The Boto Cor-de-Rosa campaign represents a significant and dangerous evolution of the well-established Astaroth banking trojan (also known as Guildma), first observed in April 2025 targeting Brazilian financial services customers and banking institutions. This Astaroth campaign introduces unprecedented WhatsApp-based worm propagation capabilities that fundamentally transform the malware from a traditional banking trojan into a self-spreading social engineering platform. The Boto Cor-de-Rosa Astaroth variant leverages WhatsApp Web automation to systematically harvest victim contact lists and distribute malicious ZIP archives containing heavily obfuscated Visual Basic Script downloaders to every contact, creating exponential infection chains through trusted personal relationships.

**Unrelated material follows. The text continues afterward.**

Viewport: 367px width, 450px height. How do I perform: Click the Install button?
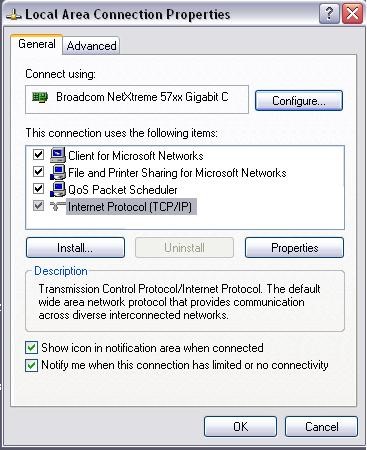tap(75, 248)
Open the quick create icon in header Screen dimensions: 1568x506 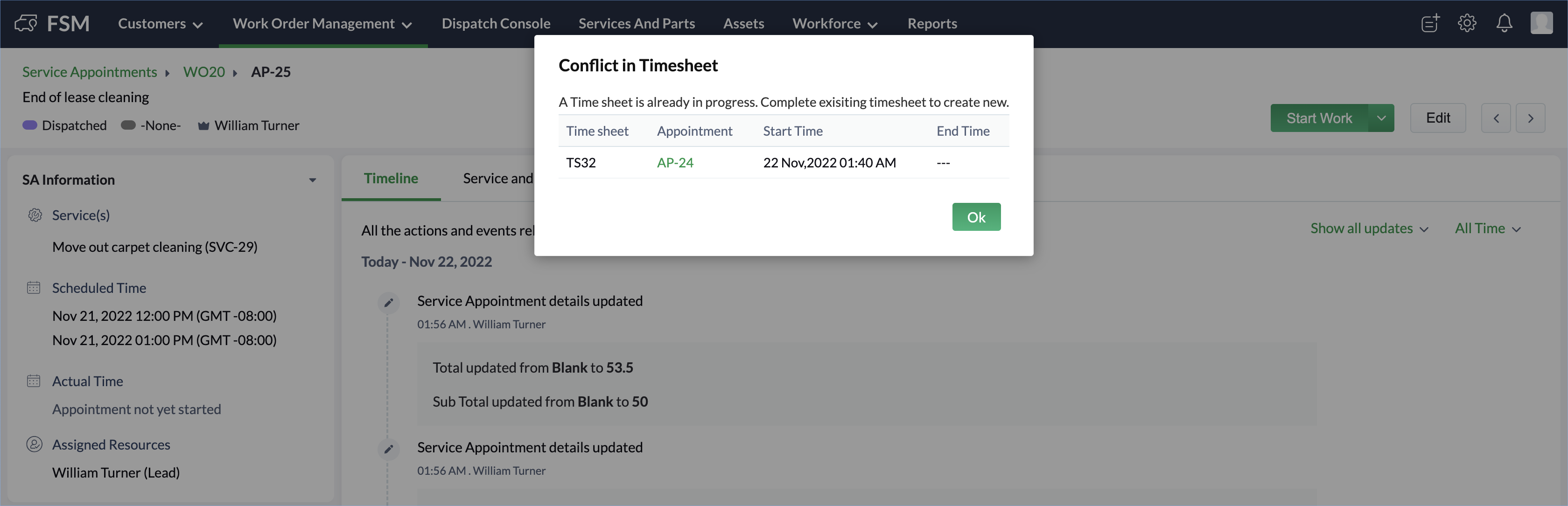[x=1430, y=23]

The Astaroth Boto Cor-de-Rosa malware operates through a sophisticated dual-functionality architecture combining aggressive propagation mechanisms with traditional credential theft capabilities. The propagation module maintains self-reinforcing infection loops through culturally-appropriate Portuguese-language social engineering that exploits the inherent trust users place in messages from known contacts. Simultaneously, the banking module silently monitors victim browsing activity in the background, waiting to intercept and steal financial credentials whenever victims access banking websites or financial service URLs. This combination of worm-like spreading behavior and targeted credential theft creates a particularly dangerous threat profile for Brazilian banking customers.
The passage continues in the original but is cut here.